On 07/11/2011 04:21 PM William ML Leslie wrote:
On 11 July 2011 23:21, Bengt Richter<bokr@oz.net> wrote:
On 07/11/2011 01:36 PM William ML Leslie wrote:
On 11 July 2011 20:29, Bengt Richter<bokr@oz.net> wrote:
On 07/10/2011 09:13 PM Laura Creighton wrote:
What do we want to happen when somebody -- say in a C extension -- takes the id of an object that is scheduled to be removed when the gc next runs?
IMO taking the id should increment the object ref counter and prevent the garbage collection, until the id value itself is garbage collected.
This significantly changes the meaning of id() in a way that will break existing code.
Do you have an example of existing code that depends on the integer-cast value of a dangling pointer??
I mean that id creating a reference will break existing code. id() has always returned an integer, and the existence of some integer in some python code has never prevented some otherwise unrelated object from being collected. Existing code will not make sure that it cleans up the return value of id(), as nowhere has id() ever kept a reference to the object passed in. Ok, d'oh ;-/
I was focused on making sure the id value "referred" to an existing live object *when returned from id* (it is of course live when passed to id while bound in id's argument -- but if that is the *only* binding, then the object is *guaranteed* to be garbage when id returns the integer, and thus that integer is IMO meaningless except as a debugging peek at implementation, and it would be an *error* for a program to depend on its value. [10:12 ~]$ python -c 'import this'|grep -A1 Errors Errors should never pass silently. Unless explicitly silenced. You are right that existing code could and some probably would break if id guarantees validity of the integer by holding the object, so I will go with the first alternative I mentioned in my reply to Armin, and focus on preventing return of the id of garbage rather than the "or else..." option which is impractical and is likely to break code, as you say. <excerpt pasted as quote>
Letting the expression result die and returning a kind of pointer to where the result object *was* seems like a dangling pointer problem, except I guess you can't dereference an id value (without hackery).
Maybe id should raise an exception if the argument referenced only has a ref count of 1 (i.e., just the reference from the argument list)?

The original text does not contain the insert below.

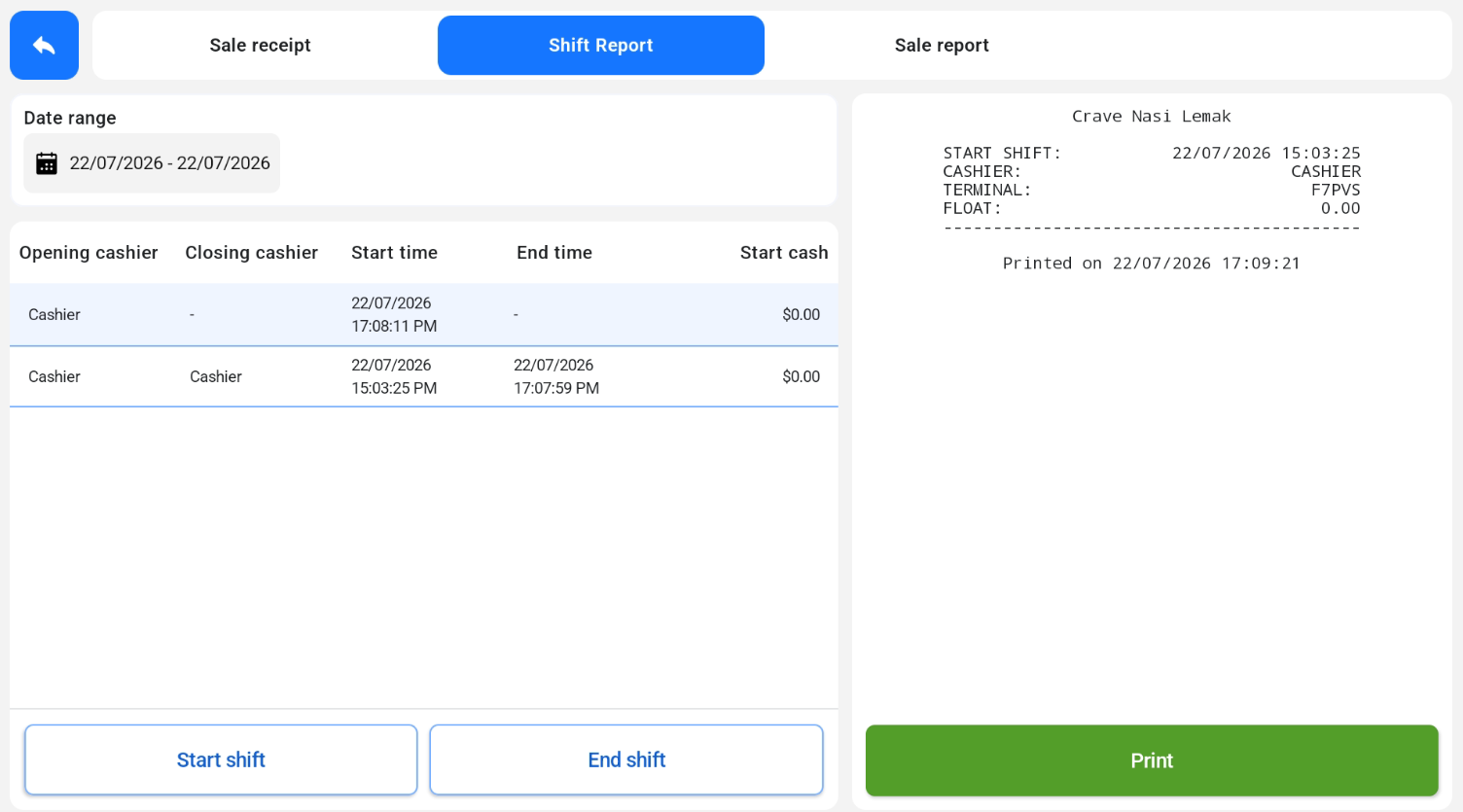Select the shift started at 17:08:11 PM
1463x812 pixels.
click(424, 314)
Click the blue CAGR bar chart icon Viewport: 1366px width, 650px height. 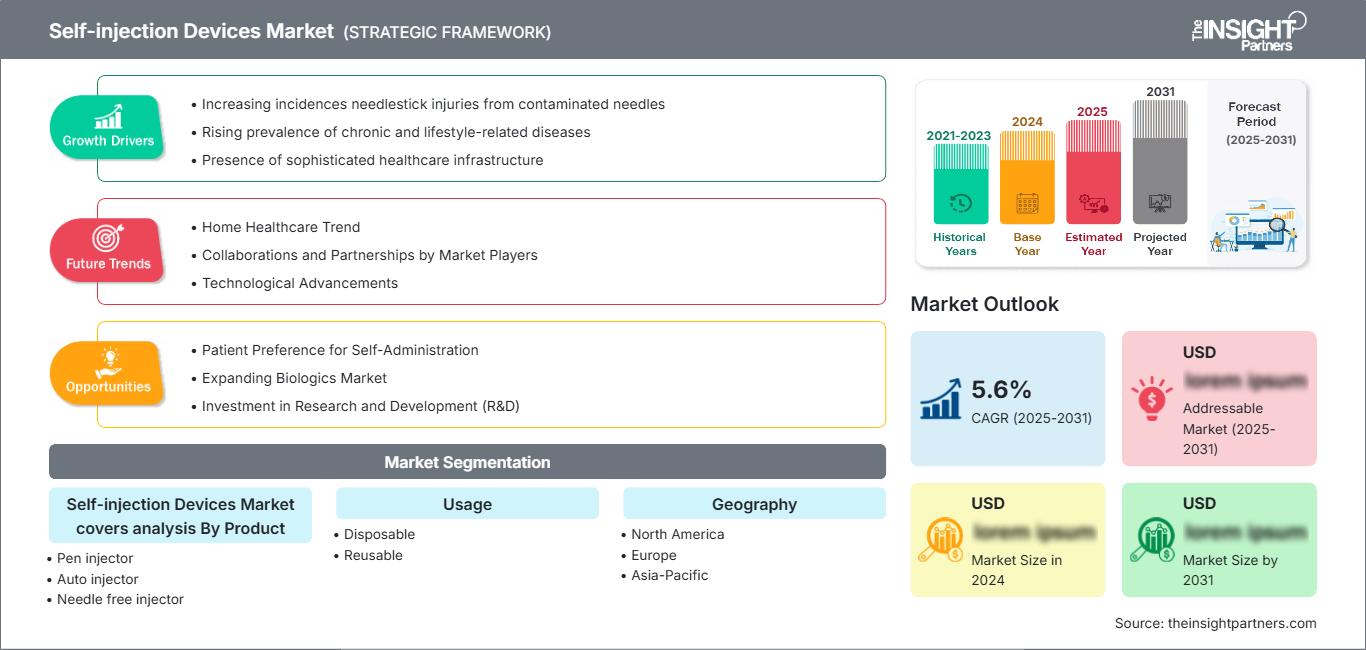coord(939,399)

Or else let id be a class and return a minimal instance only binding the passed object, and customize the compare ops to take into account type diffs etc.? Then there would be no id values without corresponding objects, and id values used in expressions would die a natural death, along with their references to their objects -- whether "variables" or expressions.
Sorry to belabor the obvious ;-) </excerpt>
Rather than exception, perhaps returning a None would suffice, analogous to a null pointer where no valid pointer can be returned. That should be cheap. It could also be used in answer to Laura's question, to which I only proposed the impractical id object.
I know that you are suggesting that id returns something that is /not/ an integer, but that is also a language change. People have always been able to assume that they can % format ids as decimals or hexadecimals.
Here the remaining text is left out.